TASK TO COMPLETE =>
Among the lines below, take the one holding "[combobox] (877, 19)", the one holding "The Associated Press (103, 630)", and all lines between them. Set them down exactly.

(INPUT RECORDS begins)

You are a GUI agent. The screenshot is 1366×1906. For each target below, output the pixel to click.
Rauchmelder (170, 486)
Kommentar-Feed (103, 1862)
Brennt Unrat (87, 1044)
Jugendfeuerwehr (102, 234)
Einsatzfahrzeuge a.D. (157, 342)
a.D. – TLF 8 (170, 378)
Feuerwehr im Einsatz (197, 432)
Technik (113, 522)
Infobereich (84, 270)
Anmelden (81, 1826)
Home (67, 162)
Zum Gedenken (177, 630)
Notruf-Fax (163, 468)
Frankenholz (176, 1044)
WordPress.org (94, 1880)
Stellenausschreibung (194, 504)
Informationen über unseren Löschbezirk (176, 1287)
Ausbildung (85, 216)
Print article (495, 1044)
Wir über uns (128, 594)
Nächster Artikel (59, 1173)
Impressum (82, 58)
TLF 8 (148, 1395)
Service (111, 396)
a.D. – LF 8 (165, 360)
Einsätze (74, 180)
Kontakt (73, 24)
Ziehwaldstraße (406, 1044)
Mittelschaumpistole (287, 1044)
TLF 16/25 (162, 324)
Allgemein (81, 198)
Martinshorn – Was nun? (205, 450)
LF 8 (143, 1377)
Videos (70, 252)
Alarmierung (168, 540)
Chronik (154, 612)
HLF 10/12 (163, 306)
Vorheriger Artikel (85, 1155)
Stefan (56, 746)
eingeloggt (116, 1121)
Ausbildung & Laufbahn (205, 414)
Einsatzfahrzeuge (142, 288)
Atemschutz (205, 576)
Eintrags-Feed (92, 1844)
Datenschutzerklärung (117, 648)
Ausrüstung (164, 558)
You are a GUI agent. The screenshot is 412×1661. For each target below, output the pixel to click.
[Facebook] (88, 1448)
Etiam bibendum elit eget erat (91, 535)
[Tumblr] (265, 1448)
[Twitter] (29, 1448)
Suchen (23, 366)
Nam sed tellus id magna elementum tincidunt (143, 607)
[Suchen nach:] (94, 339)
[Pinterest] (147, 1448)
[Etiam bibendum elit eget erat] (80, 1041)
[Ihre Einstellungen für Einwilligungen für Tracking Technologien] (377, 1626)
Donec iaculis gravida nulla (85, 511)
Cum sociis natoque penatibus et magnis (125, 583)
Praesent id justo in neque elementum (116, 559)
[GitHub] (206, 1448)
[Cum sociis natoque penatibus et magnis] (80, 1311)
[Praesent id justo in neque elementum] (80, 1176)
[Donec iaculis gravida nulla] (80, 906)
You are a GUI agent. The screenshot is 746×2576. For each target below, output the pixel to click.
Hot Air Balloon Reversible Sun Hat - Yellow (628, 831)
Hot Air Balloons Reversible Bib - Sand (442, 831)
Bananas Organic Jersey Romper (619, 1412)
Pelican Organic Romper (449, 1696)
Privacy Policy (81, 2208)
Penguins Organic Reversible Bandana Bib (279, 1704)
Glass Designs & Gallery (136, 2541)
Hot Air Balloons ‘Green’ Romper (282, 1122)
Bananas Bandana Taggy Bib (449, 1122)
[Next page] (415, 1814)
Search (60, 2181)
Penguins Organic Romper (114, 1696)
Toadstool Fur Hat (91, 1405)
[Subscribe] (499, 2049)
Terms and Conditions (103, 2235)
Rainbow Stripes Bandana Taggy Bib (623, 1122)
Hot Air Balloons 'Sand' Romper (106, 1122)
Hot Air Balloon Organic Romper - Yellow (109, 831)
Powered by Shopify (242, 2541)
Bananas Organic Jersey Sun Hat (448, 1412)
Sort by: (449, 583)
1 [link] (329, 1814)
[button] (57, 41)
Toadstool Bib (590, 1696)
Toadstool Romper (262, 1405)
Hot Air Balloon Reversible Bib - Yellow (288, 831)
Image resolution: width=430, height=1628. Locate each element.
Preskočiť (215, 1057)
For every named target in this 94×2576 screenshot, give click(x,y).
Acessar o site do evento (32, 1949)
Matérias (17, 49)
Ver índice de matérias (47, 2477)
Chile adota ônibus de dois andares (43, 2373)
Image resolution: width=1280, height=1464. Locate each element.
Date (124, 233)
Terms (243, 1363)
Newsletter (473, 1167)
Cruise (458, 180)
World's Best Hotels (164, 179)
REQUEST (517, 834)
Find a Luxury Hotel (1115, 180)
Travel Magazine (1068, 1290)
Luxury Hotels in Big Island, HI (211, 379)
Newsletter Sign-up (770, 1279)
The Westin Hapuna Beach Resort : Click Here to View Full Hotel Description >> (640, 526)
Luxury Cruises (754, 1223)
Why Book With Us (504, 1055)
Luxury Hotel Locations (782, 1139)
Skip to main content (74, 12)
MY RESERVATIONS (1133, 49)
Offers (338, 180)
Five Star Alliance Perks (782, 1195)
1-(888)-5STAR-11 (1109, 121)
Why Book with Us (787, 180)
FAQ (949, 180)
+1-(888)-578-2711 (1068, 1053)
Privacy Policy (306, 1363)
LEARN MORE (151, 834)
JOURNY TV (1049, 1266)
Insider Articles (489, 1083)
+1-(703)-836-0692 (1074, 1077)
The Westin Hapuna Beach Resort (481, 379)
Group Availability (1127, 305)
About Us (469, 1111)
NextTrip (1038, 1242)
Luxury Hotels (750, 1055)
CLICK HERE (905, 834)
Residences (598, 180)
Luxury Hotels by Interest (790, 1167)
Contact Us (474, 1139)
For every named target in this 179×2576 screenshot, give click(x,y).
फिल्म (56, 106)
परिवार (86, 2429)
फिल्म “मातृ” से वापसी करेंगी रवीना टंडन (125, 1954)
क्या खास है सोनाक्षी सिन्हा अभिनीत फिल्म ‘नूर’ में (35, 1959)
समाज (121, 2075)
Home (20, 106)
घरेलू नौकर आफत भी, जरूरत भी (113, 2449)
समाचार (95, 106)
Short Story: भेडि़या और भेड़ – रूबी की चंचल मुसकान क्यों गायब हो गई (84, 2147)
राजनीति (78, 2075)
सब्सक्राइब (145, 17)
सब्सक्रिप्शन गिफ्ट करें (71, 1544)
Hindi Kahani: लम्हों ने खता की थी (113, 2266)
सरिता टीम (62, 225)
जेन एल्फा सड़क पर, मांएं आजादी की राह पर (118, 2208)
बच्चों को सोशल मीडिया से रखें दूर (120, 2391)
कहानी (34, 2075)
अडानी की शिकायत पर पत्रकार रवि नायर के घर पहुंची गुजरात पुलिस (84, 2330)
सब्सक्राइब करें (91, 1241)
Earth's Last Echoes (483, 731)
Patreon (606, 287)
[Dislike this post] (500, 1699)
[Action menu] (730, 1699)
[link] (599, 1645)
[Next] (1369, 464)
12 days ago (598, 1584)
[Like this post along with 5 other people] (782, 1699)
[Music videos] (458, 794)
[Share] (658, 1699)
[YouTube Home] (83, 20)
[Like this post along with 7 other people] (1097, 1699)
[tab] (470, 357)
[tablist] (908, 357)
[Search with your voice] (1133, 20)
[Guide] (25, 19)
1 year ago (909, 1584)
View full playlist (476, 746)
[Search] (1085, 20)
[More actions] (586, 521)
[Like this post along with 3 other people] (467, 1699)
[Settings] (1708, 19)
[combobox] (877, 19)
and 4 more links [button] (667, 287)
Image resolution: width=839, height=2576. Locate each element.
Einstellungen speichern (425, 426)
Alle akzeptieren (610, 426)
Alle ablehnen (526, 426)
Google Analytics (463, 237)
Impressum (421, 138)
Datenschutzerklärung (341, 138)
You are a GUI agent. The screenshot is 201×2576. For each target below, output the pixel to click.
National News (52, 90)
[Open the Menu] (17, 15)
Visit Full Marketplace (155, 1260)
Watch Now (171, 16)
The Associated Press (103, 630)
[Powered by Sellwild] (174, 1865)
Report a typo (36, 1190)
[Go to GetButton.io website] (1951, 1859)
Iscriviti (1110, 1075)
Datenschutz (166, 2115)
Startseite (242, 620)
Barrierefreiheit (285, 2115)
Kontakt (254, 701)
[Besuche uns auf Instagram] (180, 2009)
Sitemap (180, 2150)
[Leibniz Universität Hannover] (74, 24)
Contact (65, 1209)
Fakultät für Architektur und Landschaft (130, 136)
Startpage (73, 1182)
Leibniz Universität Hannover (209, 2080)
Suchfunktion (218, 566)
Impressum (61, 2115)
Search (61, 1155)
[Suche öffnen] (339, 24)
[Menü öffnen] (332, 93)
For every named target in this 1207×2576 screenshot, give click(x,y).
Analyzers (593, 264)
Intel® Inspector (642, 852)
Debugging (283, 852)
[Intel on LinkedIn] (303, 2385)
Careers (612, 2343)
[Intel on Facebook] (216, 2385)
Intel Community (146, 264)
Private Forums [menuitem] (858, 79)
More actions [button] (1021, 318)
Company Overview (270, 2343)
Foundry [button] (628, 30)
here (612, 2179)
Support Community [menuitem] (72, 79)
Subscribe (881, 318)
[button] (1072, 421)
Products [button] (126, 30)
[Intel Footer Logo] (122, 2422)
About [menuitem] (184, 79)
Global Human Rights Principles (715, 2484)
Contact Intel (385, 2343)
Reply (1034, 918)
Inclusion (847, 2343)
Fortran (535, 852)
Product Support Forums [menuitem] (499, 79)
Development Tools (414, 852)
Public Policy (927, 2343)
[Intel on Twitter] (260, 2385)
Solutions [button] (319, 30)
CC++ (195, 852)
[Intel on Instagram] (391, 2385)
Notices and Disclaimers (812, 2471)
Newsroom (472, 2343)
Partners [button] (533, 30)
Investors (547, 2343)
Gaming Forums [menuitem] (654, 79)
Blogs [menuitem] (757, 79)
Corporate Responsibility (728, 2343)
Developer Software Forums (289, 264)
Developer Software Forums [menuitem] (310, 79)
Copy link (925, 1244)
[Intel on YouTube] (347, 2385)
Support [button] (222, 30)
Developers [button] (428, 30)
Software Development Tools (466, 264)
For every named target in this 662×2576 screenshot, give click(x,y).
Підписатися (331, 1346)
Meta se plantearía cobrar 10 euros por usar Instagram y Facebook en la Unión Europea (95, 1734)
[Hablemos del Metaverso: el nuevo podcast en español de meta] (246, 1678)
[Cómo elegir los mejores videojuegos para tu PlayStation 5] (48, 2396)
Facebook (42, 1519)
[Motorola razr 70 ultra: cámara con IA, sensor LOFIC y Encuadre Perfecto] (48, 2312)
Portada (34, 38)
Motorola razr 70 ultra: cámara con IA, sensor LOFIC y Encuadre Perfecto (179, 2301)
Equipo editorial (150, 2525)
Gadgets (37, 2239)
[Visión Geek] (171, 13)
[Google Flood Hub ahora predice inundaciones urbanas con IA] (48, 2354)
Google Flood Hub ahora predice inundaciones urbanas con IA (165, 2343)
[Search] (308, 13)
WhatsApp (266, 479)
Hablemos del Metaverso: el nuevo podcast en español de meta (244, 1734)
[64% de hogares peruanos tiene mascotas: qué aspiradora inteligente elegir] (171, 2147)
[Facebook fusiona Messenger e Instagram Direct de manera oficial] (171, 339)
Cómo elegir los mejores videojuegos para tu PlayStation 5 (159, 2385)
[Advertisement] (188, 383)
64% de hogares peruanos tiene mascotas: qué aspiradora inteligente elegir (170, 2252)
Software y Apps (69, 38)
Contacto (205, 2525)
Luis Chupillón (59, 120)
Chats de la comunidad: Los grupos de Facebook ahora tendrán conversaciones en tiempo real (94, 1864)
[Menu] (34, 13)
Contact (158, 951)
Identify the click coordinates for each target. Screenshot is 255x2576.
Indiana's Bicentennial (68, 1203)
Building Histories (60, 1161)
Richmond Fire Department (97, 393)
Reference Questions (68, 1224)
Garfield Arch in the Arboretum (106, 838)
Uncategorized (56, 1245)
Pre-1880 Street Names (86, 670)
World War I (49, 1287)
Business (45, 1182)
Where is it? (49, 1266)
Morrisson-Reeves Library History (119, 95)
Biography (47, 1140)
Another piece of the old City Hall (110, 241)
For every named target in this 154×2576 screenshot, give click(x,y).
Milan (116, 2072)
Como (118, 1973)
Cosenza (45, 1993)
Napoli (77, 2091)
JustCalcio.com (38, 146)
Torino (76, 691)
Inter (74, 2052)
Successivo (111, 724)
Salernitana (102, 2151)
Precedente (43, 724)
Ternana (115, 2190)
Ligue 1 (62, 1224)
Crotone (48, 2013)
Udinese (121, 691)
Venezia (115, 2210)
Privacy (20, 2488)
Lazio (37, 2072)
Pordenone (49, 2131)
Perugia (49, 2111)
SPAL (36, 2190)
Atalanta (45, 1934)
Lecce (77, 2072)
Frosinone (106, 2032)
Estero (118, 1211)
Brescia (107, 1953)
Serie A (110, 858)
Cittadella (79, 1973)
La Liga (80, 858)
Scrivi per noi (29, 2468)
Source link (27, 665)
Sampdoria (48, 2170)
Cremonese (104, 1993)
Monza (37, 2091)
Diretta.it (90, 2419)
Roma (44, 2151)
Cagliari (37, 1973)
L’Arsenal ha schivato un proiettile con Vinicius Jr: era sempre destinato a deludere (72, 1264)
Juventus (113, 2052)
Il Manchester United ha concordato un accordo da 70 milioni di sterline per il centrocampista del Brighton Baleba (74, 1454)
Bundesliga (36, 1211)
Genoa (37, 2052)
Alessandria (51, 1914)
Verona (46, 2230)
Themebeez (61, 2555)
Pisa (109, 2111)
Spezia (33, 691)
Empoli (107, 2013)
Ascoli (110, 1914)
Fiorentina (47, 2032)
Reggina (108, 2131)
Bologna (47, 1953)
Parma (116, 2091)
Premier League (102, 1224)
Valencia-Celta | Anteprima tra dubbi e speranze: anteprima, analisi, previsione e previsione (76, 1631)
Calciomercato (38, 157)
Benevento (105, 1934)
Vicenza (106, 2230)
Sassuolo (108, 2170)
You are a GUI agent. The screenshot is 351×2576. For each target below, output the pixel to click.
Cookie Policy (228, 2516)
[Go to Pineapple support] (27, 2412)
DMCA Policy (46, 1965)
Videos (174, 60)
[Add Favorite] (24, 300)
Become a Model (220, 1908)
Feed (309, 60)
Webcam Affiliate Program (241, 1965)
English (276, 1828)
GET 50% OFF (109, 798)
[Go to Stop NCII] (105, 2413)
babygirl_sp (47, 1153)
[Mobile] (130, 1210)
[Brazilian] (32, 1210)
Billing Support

(INPUT RECORDS ends)

RESULT =>
[combobox] (877, 19)
and 4 more links [button] (667, 287)
Image resolution: width=839, height=2576. Locate each element.
Einstellungen speichern (425, 426)
Alle akzeptieren (610, 426)
Alle ablehnen (526, 426)
Google Analytics (463, 237)
Impressum (421, 138)
Datenschutzerklärung (341, 138)
You are a GUI agent. The screenshot is 201×2576. For each target below, output the pixel to click.
National News (52, 90)
[Open the Menu] (17, 15)
Visit Full Marketplace (155, 1260)
Watch Now (171, 16)
The Associated Press (103, 630)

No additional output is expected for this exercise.